• **Records to process**:
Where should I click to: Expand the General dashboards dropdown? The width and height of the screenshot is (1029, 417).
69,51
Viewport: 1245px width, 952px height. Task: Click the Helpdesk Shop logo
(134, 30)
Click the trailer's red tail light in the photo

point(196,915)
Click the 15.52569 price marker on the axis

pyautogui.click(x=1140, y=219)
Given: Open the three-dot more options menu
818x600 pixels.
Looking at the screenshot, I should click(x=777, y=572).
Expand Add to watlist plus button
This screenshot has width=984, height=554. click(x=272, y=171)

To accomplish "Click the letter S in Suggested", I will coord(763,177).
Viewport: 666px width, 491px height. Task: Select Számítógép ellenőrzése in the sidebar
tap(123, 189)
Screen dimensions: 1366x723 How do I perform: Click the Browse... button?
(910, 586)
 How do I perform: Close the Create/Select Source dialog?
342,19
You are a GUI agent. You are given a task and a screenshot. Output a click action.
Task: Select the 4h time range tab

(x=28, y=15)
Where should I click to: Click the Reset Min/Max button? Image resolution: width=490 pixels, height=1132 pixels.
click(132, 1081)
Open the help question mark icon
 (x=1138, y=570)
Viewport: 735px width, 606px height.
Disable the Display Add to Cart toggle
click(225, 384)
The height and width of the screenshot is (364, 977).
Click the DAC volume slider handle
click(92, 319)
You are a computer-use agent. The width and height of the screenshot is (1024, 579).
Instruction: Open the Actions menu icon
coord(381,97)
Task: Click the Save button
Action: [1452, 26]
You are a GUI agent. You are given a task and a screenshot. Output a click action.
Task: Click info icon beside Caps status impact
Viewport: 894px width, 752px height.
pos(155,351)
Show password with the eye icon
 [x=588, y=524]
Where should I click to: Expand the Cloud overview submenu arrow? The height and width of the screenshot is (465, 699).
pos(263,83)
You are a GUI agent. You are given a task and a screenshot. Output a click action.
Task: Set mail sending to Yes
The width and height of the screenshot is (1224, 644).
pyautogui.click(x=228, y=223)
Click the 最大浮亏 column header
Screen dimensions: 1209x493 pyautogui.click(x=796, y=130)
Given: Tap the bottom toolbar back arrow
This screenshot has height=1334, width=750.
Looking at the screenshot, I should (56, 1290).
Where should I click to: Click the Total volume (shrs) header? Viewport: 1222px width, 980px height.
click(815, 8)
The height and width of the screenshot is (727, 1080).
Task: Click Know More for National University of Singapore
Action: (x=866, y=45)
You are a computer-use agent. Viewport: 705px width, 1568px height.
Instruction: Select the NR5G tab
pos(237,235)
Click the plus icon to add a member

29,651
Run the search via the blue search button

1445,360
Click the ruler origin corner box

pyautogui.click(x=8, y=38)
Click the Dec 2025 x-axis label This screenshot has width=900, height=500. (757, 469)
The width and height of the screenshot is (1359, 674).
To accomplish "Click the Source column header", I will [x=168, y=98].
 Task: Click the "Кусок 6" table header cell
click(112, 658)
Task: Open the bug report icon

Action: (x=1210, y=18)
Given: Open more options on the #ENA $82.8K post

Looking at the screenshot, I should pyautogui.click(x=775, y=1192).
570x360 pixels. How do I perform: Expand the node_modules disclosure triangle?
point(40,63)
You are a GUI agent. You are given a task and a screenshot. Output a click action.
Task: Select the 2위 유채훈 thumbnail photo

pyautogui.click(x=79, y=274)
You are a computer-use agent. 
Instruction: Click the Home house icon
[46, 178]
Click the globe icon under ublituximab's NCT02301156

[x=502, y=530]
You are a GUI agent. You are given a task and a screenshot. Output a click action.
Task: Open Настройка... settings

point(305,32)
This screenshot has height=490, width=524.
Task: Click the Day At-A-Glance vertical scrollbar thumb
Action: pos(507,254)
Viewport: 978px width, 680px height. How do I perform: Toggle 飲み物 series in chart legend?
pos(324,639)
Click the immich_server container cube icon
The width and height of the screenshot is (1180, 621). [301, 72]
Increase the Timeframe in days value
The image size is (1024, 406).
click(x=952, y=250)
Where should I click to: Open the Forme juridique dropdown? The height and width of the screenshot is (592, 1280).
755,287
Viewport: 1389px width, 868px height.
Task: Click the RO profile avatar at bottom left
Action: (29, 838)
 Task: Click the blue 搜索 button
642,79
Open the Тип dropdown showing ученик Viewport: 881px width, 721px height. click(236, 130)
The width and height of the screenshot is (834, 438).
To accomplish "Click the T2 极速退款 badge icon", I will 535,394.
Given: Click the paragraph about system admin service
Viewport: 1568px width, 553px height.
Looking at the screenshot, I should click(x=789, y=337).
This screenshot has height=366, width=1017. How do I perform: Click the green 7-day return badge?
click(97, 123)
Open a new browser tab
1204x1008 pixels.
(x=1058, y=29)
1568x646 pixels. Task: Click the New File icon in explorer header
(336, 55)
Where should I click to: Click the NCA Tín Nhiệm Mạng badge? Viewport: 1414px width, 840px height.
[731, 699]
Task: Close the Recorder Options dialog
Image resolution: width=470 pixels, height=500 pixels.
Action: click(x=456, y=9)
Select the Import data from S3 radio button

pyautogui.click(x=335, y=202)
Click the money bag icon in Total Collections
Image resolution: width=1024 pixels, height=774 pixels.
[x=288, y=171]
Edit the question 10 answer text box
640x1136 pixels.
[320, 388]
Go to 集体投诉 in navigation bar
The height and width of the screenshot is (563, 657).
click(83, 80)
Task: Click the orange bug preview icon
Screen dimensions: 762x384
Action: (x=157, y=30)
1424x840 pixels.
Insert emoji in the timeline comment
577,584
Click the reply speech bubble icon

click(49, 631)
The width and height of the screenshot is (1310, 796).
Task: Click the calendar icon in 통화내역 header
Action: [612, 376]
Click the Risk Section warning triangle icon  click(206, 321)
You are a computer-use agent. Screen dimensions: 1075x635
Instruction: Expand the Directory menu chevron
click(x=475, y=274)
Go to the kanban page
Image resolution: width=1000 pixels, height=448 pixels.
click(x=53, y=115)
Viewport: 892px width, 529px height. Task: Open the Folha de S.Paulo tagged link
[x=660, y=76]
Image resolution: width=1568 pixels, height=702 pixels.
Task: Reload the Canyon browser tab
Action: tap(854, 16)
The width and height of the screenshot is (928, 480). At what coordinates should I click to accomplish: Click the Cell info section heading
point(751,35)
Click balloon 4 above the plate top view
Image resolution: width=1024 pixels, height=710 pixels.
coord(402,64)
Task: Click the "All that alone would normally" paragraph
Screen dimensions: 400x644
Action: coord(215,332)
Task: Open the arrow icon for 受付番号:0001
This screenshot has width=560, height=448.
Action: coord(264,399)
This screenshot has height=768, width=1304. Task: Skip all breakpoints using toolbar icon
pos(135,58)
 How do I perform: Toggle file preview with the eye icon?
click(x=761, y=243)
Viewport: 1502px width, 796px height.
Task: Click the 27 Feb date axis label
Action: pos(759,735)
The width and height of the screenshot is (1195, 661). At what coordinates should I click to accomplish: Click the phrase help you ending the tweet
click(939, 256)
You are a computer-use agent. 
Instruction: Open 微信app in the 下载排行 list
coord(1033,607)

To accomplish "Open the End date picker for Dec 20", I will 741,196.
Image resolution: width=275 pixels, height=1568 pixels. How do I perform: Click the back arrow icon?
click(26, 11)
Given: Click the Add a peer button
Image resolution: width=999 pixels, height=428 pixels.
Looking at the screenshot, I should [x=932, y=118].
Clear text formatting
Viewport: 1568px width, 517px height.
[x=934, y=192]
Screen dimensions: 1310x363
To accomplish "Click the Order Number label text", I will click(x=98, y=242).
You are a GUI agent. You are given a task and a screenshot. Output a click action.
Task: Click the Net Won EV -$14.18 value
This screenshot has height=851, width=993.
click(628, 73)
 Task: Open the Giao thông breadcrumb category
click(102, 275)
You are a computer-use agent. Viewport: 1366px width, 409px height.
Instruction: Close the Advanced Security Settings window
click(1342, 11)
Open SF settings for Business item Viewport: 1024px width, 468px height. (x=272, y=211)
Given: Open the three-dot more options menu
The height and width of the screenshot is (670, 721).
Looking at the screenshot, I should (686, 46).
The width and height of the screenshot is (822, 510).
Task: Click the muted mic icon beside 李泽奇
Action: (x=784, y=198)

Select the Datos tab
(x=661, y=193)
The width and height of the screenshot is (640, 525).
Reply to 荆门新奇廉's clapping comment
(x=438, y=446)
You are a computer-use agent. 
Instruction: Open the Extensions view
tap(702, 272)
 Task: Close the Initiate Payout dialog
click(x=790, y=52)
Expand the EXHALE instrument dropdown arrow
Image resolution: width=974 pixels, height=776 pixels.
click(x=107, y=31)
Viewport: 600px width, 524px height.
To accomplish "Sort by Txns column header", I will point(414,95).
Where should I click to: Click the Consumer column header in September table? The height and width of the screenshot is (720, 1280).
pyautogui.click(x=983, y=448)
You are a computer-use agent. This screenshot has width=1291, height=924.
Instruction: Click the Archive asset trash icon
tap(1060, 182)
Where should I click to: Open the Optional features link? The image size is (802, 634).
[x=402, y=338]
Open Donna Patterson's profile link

• **Task objective**:
Each line from the one holding "Viewport: 600px width, 524px height." to the end of the entries is to be written out exactly. Skip every line before it.

• **Task solution**:
Viewport: 600px width, 524px height.
To accomplish "Sort by Txns column header", I will point(414,95).
Where should I click to: Click the Consumer column header in September table? The height and width of the screenshot is (720, 1280).
pyautogui.click(x=983, y=448)
You are a computer-use agent. This screenshot has width=1291, height=924.
Instruction: Click the Archive asset trash icon
tap(1060, 182)
Where should I click to: Open the Optional features link? The image size is (802, 634).
[x=402, y=338]
Open Donna Patterson's profile link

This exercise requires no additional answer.